(Dataset items)
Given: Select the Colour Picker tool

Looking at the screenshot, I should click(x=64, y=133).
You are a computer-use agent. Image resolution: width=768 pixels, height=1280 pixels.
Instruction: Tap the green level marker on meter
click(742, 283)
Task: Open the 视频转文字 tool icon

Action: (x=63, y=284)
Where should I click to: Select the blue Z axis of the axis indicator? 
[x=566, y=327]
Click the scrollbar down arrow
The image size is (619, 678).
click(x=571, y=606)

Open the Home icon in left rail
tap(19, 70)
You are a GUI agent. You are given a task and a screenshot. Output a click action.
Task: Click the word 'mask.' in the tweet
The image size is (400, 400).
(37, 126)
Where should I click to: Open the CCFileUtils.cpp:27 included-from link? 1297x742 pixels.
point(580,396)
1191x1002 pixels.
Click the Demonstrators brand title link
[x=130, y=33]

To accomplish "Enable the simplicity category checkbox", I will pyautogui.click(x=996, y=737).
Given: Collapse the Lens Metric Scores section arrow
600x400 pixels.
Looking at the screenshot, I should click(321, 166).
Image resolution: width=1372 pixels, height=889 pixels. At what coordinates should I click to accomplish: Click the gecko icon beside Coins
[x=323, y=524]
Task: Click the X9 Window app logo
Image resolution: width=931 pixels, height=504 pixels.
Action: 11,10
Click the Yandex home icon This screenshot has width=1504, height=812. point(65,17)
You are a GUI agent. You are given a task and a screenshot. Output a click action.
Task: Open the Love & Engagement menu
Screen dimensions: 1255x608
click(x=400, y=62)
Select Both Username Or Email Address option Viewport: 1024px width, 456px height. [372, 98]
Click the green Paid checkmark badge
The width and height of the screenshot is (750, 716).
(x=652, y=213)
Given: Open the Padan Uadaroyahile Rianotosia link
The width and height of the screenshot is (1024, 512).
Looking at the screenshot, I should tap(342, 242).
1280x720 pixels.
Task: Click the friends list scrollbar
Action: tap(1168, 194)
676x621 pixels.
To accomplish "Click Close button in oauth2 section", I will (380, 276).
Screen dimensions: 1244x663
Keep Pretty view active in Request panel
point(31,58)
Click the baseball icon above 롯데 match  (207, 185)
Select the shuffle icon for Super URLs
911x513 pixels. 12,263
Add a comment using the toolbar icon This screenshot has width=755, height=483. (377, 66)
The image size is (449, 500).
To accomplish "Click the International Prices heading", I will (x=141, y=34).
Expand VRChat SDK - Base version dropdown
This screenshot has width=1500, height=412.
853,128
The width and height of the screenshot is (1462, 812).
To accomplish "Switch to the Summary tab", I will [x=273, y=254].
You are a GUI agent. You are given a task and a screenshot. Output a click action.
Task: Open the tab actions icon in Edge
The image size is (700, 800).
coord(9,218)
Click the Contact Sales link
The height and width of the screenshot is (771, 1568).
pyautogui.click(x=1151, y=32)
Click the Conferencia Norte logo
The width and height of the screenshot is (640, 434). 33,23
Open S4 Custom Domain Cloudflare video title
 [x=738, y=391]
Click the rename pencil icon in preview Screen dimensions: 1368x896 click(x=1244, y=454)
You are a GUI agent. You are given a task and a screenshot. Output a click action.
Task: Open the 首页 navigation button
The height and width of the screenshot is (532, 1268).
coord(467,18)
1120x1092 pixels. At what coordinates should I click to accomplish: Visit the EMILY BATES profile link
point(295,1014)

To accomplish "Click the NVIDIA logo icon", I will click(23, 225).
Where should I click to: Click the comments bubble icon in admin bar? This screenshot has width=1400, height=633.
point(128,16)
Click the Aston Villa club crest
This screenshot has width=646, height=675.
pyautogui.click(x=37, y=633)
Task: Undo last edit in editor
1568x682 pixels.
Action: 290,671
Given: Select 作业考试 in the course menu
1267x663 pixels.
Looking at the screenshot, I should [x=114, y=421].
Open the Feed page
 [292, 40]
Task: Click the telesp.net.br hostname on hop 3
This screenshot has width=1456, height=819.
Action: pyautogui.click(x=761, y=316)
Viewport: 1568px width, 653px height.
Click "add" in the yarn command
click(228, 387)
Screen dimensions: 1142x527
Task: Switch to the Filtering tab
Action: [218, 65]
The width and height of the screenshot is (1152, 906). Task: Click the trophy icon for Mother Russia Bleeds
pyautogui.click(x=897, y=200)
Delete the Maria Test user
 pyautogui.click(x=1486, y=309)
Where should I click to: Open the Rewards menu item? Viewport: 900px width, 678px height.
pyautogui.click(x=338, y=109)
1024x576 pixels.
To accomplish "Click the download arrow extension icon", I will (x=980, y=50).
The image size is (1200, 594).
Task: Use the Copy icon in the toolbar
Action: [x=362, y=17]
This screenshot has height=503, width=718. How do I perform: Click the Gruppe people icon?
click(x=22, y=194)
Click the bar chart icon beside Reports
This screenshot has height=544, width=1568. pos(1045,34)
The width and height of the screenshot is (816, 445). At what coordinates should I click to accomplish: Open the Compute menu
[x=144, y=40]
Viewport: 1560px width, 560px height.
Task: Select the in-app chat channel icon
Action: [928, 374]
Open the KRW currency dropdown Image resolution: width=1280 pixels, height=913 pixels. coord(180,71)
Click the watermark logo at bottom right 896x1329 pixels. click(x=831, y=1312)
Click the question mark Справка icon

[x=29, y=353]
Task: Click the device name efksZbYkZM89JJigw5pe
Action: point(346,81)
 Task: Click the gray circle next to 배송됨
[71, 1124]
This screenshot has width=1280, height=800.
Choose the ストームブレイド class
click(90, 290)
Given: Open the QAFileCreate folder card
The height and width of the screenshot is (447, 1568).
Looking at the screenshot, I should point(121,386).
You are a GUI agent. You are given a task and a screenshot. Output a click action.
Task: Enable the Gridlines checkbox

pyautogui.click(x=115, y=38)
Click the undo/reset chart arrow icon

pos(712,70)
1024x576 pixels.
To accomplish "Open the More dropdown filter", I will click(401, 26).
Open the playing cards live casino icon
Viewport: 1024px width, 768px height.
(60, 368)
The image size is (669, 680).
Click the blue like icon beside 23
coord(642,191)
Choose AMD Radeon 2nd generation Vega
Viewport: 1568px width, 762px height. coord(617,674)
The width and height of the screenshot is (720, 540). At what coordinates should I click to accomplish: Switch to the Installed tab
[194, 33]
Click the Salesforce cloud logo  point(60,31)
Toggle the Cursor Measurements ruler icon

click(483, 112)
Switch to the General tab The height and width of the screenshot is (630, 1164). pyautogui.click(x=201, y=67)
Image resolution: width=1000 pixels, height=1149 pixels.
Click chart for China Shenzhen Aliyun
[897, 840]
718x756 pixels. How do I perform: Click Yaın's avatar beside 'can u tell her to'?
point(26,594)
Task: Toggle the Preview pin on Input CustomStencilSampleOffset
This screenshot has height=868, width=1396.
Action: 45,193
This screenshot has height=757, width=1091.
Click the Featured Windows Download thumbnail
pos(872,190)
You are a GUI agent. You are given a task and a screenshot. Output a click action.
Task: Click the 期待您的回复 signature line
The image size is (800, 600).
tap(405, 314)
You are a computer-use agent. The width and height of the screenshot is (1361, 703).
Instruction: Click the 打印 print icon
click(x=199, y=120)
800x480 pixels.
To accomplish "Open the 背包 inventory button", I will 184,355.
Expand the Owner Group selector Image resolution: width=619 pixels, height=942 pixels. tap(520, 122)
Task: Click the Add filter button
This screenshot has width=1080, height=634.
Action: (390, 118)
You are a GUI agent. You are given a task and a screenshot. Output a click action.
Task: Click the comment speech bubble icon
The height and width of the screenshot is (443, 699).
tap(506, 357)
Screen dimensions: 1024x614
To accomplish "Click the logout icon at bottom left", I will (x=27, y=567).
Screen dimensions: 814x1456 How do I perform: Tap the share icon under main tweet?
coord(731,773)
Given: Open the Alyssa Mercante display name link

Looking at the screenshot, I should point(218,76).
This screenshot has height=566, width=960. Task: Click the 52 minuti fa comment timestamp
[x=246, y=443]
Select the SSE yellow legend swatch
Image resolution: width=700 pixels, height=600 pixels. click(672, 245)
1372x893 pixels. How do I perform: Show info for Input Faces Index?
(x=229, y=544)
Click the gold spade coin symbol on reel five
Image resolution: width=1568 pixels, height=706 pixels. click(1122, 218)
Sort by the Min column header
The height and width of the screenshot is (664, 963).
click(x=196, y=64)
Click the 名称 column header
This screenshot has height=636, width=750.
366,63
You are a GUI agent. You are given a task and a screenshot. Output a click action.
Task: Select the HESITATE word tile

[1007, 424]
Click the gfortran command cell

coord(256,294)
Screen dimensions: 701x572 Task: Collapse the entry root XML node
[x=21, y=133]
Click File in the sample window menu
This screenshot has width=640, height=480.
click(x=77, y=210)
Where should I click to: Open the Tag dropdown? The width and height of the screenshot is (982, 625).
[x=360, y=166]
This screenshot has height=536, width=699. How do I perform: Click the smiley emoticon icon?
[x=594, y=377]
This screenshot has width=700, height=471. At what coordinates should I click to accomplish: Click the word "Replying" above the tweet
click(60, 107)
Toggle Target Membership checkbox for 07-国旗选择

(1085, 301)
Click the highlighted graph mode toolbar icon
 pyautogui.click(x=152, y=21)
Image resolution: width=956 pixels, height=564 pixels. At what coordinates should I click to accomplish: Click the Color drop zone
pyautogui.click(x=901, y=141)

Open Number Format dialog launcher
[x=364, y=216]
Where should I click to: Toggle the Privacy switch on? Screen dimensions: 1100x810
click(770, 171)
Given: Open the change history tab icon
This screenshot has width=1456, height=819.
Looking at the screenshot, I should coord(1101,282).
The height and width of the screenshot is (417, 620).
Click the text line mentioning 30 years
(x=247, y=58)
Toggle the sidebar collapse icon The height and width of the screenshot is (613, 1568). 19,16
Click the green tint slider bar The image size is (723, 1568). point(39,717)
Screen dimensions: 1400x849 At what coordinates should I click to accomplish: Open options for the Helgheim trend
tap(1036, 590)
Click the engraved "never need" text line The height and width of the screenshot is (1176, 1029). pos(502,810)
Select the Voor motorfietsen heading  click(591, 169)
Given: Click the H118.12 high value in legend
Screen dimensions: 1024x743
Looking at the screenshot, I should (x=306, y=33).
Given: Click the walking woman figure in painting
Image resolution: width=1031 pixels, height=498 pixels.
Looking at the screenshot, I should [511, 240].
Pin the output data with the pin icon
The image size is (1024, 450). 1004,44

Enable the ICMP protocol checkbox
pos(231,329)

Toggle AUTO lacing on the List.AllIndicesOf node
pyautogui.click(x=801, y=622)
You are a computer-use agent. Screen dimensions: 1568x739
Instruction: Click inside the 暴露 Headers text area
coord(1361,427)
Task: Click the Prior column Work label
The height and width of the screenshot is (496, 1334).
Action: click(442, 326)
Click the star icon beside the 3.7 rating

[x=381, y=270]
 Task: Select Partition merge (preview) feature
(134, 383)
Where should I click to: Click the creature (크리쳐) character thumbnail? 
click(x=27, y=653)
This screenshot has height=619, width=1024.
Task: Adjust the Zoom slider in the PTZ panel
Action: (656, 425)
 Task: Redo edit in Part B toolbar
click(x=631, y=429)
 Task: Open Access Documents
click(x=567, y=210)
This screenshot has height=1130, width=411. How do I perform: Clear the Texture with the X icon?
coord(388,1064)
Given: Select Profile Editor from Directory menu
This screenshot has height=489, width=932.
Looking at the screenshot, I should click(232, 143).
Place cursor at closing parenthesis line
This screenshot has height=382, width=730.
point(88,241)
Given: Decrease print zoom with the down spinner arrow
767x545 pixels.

Work instruction:
From the data, list each line in which the string "section" appears.

Response to the task:
Given: Collapse the Lens Metric Scores section arrow
To accomplish "Click Close button in oauth2 section", I will (380, 276).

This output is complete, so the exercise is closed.